CETTE ÉDITION UTILISE LES CRÉATIONS DE CETTE JOURNÉE EN LES INSCRIVANT DANS UNE DÉMARCHE RÉFLÉCHIE ET CRÉATIVE.

* EESAB : ÉCOLE EUROPÉENNE SUPÉRIEURE D’ART DE BRETAGNE





13:50

Femme ; soixante cinq ans ; écharpe orange ; manteau noir. Lunettes rondes ; cheveux court ; chaussures en cuir ; collant résille. Robe longue ; laine à motif ; sac à main noir. Parapluie replié ; deux bagues à la main gauche ; boucle d’oreilles perlées.











15:38

Femme ; cinquante ans ; pull rouge ; veste marron. Cheveux carré ; sac à dos écharpe beige ; chaussures noires.









14:25

Objet ; siège ; banquette ; métal. Trous circulaires au niveau de l’assise.











16:30

Homme ; cinquante cinq ans ; chemise à carreaux. Moustache imposante ; pantalon beige.













17:07

Jeune fille ; chevelure imposante ; yeux très bleus. Piercing au nez ; pull à petits motifs ; jean slim. Baskets noires ; lacets blancs.









15:27

Jeune homme ; barbu ; de grande taille. Des yeux très clairs ; tenue décontractée ; air amusé.




18:44

Objet ; table en verre ; arrondie.
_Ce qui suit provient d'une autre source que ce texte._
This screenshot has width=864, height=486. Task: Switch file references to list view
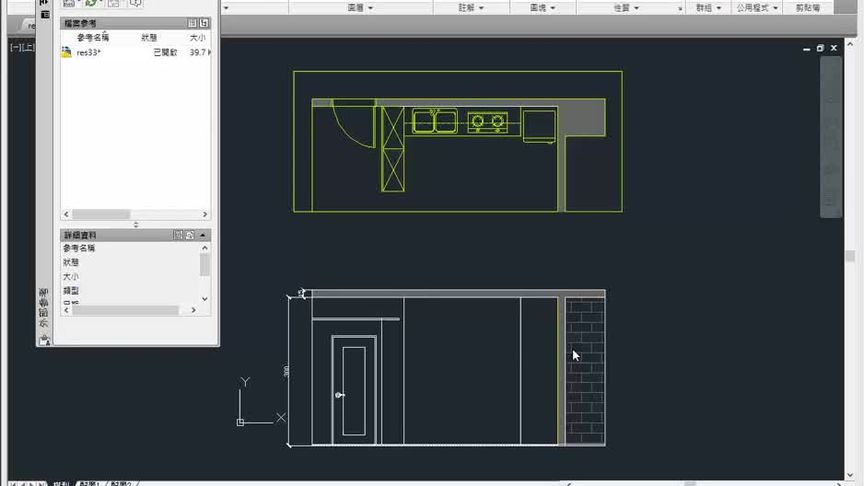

Chaise tout autour ; verre presque vert.











17:07

Femme mûre ; manteau rembourré beige. Chevelure de paille grisonnante ; pantalon marron.



















18:46

Jeune fille ; toute en noir ; grandes fleurs roses sur chemise Chaussure à grandes semelles ; bouteille d’eau rose. Cheveux longs dorés.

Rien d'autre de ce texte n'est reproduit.